Data Submission and Completeness
ACRIN data management tracks data submission and data quality across all ACRIN studies including: compliance with eligibility criteria, data received relative to data submission targets, completeness of data submission, and progress in resolving data queries. Percent compliance with study guidelines is reported for each category. In order to highlight the critical elements of the primary analysis, critical data elements and forms are identified for each study and various reports are generated quarterly. The process of tracking data submission and data quality is aimed at identifying trends and/or deficiencies early in the conduct of the study and stimulating early positive intervention.
Site Requirements
All sites are required to meet a minimum overall data quality score of 80%. Data scores that fall below the 80% target are highlighted and discussed at the Quality Assurance Committee (QAC) quarterly meeting. Individual sites that fall below target for any study are sent noncompliance QA letters from the QAC chair and sites that fall below 60% are provided the opportunity to voluntarily cease accrual until their data submission score is acceptable. In select cases, this process may include on-site intervention by ACRIN staff members who assist a site in remediation of deficiencies in data submission.

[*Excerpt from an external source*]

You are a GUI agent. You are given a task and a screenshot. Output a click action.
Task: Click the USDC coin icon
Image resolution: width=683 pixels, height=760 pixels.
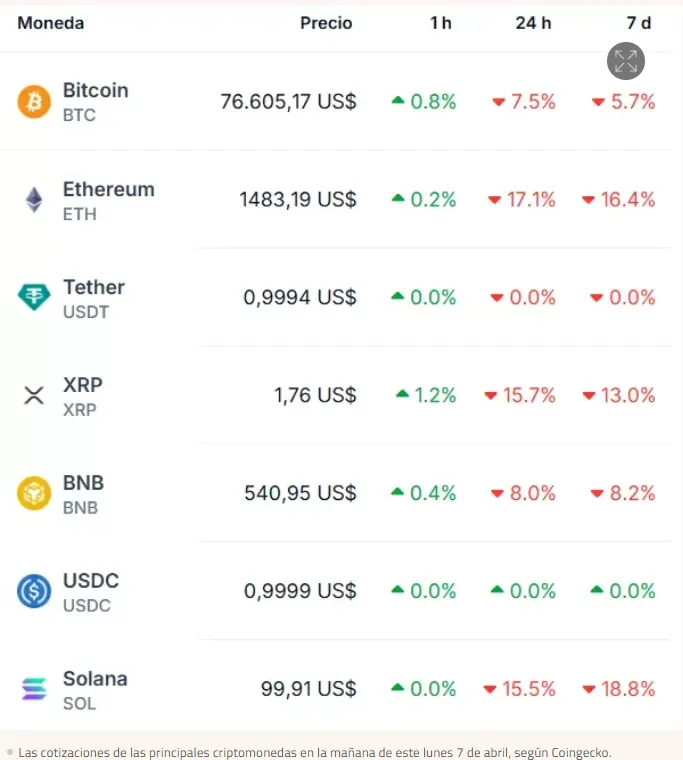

ACRIN Image Quality Assurance
A major function of the Imaging Core Laboratory is to review the images acquired on ACRIN studies and to provide the QAC quarterly reports detailing information regarding timeliness of image submission, image quality assessment reviews, and protocol compliance for each ACRIN study by institution.
Site Requirements
Sites that fall below the 80% target are contacted by the Imaging Core Laboratory to resolve image submission issues. For larger studies, automated scanning of the DICOM header is used to supplement manual reviews of images to verify correct technical parameters.
ACRIN Site Audit and Monitoring Programs
ACRIN’s auditing and monitoring programs are designed to ensure data integrity and data quality. ACRIN’s audit program is described in the ACRIN Audit Manual that is available on the ACRIN Web site Regulatory Resources. ACRIN audits include: a review of the regulatory binder (IRB approval letters, IRB correspondence, and informed consent forms), a review of source documents to ensure eligibility and verify submitted study data, and, as appropriate, a review of drug accountability logs and other documents. Deficiencies identified during an audit are classified as either “Major” or “Lesser” based on the degree of impact on the outcome or interpretation of study data. An unacceptable frequency of lesser deficiencies may collectively be recognized as a major deficiency in the final assessment.
Site Requirements
Audits are graded as “Excellent,” “Acceptable,” “Acceptable with Follow-up,” and “Unacceptable.” For each component rated as “Excellent” or “Acceptable,” no further action is required by ACRIN and the institution. For each component rated as “Acceptable with Follow up,” or “Unacceptable,” the institution is required to submit a written response and corrective action plan to ACRIN within 14 days of the report issuance. Significant non-compliance and suspected scientific misconduct identified during the audit are reported to the National Cancer Center and trigger communication with the QAC to determine the site’s participation on future ACRIN studies. The QAC may recommend to the Steering Committee probation or barring of the investigator.